**SHORT EXERCISE 1:** Output the forum thread about the missing door plug bolts word for word, in full.

**DOCUMENT SEGMENT:**
===

This is a puzzling attitude to me. Every time we technologists see a crappy proprietary solution being used for a problem, the first exclamation is, "why not use <commodity solution X>? That's so dumb, they spent $10k on that tool when they could have spent $100 on X!"

There must be a middle ground here- the paradox is that Google, Apple, etc have this ability to generate user friendly software and hardware at scale. But they aren't considered "battle proven". The expensive proprietary systems that are used instead tend to be hard to use and brittle, so what's the middle ground?

gowings97|2 years ago

The data/photos should be in the ERP/MES.

imoverclocked|2 years ago

> The investigation continues to determine what manufacturing documents were used to authorize the opening and closing of the left MED plug during the rivet rework.

I mean, there is already a ton of documentation and process surrounding the construction of an airplane. Adding more process doesn't safety make. Having a safety culture without the fear of retaliation, on the other hand, makes a world of difference.

nostromo|2 years ago

> Overall, the observed damage patterns and absence of contact damage or deformation around holes associated with the vertical movement arrestor bolts and upper guide track bolts in the upper guide fittings, hinge fittings, and recovered aft lower hinge guide fitting indicate that the four bolts that prevent upward movement of the MED plug were missing before the MED plug moved upward off the stop pads.

Ooofff. No bolts at all! How did this pass Boeing QA?

__loam|2 years ago

MBAs prioritizing the bottom line over engineering culture.

===

**INPUT RECORDS:**

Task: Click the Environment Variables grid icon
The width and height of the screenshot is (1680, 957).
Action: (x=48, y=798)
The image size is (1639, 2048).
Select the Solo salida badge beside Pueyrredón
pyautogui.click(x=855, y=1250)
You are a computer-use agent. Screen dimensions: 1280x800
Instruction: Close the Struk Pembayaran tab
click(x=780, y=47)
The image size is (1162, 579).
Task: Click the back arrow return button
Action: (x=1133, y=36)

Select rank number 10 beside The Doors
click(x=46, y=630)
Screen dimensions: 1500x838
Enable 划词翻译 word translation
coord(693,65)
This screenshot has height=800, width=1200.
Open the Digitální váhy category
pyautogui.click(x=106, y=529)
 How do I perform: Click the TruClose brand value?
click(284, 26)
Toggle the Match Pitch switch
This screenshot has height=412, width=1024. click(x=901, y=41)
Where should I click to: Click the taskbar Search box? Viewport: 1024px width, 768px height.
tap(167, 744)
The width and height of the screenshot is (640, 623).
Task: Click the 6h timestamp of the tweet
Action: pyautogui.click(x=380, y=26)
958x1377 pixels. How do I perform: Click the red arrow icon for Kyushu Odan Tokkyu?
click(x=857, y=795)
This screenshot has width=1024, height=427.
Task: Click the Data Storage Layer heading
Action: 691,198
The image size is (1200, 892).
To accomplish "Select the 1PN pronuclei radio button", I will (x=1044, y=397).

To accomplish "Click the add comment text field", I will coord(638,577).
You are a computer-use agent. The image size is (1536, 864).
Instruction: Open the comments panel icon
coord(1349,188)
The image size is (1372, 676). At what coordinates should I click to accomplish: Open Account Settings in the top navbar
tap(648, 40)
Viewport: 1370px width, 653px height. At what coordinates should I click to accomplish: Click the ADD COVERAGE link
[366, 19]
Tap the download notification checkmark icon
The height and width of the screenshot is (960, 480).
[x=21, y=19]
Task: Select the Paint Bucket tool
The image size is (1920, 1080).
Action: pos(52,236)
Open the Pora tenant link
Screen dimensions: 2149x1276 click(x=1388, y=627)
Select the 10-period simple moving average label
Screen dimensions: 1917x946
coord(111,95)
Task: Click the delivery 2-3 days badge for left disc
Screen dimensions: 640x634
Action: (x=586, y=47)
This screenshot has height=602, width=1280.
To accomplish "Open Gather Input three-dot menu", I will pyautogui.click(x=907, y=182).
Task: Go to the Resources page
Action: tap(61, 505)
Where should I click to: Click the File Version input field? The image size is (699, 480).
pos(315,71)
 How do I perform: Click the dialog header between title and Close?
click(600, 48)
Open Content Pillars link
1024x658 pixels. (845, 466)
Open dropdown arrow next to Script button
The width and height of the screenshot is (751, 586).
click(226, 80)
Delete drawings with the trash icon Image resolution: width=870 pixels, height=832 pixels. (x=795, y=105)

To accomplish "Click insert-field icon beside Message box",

===

**SHORT EXERCISE 2:** Give everything in the records from the line containing "Viewport: 1370px width, 653px" down to the line containing "Delete drawings with", both included, as a JSON list of strings with one string per line and blank lines left out.

**EXERCISE RESPONSE 1:**
This is a puzzling attitude to me. Every time we technologists see a crappy proprietary solution being used for a problem, the first exclamation is, "why not use <commodity solution X>? That's so dumb, they spent $10k on that tool when they could have spent $100 on X!"

There must be a middle ground here- the paradox is that Google, Apple, etc have this ability to generate user friendly software and hardware at scale. But they aren't considered "battle proven". The expensive proprietary systems that are used instead tend to be hard to use and brittle, so what's the middle ground?

gowings97|2 years ago

The data/photos should be in the ERP/MES.

imoverclocked|2 years ago

> The investigation continues to determine what manufacturing documents were used to authorize the opening and closing of the left MED plug during the rivet rework.

I mean, there is already a ton of documentation and process surrounding the construction of an airplane. Adding more process doesn't safety make. Having a safety culture without the fear of retaliation, on the other hand, makes a world of difference.

nostromo|2 years ago

> Overall, the observed damage patterns and absence of contact damage or deformation around holes associated with the vertical movement arrestor bolts and upper guide track bolts in the upper guide fittings, hinge fittings, and recovered aft lower hinge guide fitting indicate that the four bolts that prevent upward movement of the MED plug were missing before the MED plug moved upward off the stop pads.

Ooofff. No bolts at all! How did this pass Boeing QA?

__loam|2 years ago

MBAs prioritizing the bottom line over engineering culture.

**EXERCISE RESPONSE 2:**
[
  "Viewport: 1370px width, 653px height. At what coordinates should I click to accomplish: Click the ADD COVERAGE link",
  "[366, 19]",
  "Tap the download notification checkmark icon",
  "The height and width of the screenshot is (960, 480).",
  "[x=21, y=19]",
  "Task: Select the Paint Bucket tool",
  "The image size is (1920, 1080).",
  "Action: pos(52,236)",
  "Open the Pora tenant link",
  "Screen dimensions: 2149x1276 click(x=1388, y=627)",
  "Select the 10-period simple moving average label",
  "Screen dimensions: 1917x946",
  "coord(111,95)",
  "Task: Click the delivery 2-3 days badge for left disc",
  "Screen dimensions: 640x634",
  "Action: (x=586, y=47)",
  "This screenshot has height=602, width=1280.",
  "To accomplish \"Open Gather Input three-dot menu\", I will pyautogui.click(x=907, y=182).",
  "Task: Go to the Resources page",
  "Action: tap(61, 505)",
  "Where should I click to: Click the File Version input field? The image size is (699, 480).",
  "pos(315,71)",
  " How do I perform: Click the dialog header between title and Close?",
  "click(600, 48)",
  "Open Content Pillars link",
  "1024x658 pixels. (845, 466)",
  "Open dropdown arrow next to Script button",
  "The width and height of the screenshot is (751, 586).",
  "click(226, 80)",
  "Delete drawings with the trash icon Image resolution: width=870 pixels, height=832 pixels. (x=795, y=105)"
]